After a borrower first learns of deceptions or misappraisals, they may spend time negotiating with the original lender, finding a new lender, or attempting a loss mitigation strategy. They may, therefore, fail to immediately contact an attorney or otherwise act on their knowledge of the fraud. As a matter of law, these actions are reasonable and should not negatively affect the timeliness of a borrower’s claim.
Fraud claims rooted in allegations that a lender conspired with a broker to deceive or mislead borrowers, or that a broker acted as the lender’s agent in arranging deceptive loans both deserve to survive a demurrer.

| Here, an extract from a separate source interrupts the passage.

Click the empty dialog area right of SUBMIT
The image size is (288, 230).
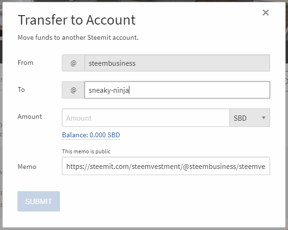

UCL claims must be pled with “reasonable particularity.” Khoury v. Maly’s of California, Inc., 14 Cal. App. 4th 612, 619 (1993). An allegation that a lender participated in a scheme to over-appraise properties, preying upon unqualified borrowers to bulk up the bundles of mortgages eventually sold to investors, is sufficiently particular. So too is an allegation that a lender gave their broker an undisclosed kickback from closing costs.
Trial Period Plans: Enforceable Contracts and the Statute of Frauds Defense
Brown v. CitiMortgage Inc., 2013 WL 2144916 (Cal. Super. Ct. Apr. 29, 2013): A trial period plan (TPP) may create an enforceable contract if the borrower performs all essential aspects of the TPP, without further action by the servicer. Barroso v. Ocwen Loan Servicing, 208 Cal. App. 4th 1001, 1013 (2012). A servicer’s failure to sign and return the TPP documents to the borrower does not affect the contract’s enforceability.
A borrower’s partial performance of a TPP may bar a servicer’s statute of frauds defense to a breach of contract claim where the servicer did not sign the TPP or modification documents. Sutton v. Warner, 12 Cal. App. 4th 415, 422 (1993).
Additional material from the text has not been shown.